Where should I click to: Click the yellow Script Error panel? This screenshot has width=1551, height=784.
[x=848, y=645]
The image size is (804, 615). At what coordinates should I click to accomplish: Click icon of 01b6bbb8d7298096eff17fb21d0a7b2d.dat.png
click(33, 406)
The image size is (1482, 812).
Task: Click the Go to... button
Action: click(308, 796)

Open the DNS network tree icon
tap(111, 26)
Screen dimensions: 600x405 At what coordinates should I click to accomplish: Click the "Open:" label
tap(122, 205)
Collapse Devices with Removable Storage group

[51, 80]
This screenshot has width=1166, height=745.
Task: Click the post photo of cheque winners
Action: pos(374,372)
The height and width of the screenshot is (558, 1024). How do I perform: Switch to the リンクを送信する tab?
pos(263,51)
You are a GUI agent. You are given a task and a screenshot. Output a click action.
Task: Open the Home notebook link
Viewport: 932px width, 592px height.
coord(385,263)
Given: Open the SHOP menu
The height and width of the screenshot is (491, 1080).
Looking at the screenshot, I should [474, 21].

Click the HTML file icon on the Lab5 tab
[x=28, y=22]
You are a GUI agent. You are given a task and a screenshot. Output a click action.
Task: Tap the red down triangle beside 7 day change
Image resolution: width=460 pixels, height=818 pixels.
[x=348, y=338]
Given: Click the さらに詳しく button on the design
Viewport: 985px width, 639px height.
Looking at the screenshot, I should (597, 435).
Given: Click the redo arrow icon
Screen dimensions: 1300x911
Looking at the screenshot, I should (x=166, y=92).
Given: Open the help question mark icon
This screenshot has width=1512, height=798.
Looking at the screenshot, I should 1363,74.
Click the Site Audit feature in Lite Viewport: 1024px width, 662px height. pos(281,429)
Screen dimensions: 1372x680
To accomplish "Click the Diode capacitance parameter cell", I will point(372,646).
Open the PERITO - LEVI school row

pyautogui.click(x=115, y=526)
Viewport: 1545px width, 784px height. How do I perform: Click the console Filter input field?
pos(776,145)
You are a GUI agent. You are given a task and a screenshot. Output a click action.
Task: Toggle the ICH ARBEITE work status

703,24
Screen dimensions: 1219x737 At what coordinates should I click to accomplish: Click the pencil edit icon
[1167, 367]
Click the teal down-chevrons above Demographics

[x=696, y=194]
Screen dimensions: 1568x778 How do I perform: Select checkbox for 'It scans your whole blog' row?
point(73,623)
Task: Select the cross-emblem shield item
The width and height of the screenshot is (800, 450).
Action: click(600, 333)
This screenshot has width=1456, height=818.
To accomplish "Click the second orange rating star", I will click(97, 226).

*What to produce:*
Look above for the line with "Viewport: 932px width, 592px height." and the line with "Given: Open the help question mark icon". Write out those two lines and all the lines between them, exactly, and no others.

*Exercise output:*
Viewport: 932px width, 592px height.
coord(385,263)
Given: Open the SHOP menu
The height and width of the screenshot is (491, 1080).
Looking at the screenshot, I should [474, 21].

Click the HTML file icon on the Lab5 tab
[x=28, y=22]
You are a GUI agent. You are given a task and a screenshot. Output a click action.
Task: Tap the red down triangle beside 7 day change
Image resolution: width=460 pixels, height=818 pixels.
[x=348, y=338]
Given: Click the さらに詳しく button on the design
Viewport: 985px width, 639px height.
Looking at the screenshot, I should (597, 435).
Given: Click the redo arrow icon
Screen dimensions: 1300x911
Looking at the screenshot, I should (x=166, y=92).
Given: Open the help question mark icon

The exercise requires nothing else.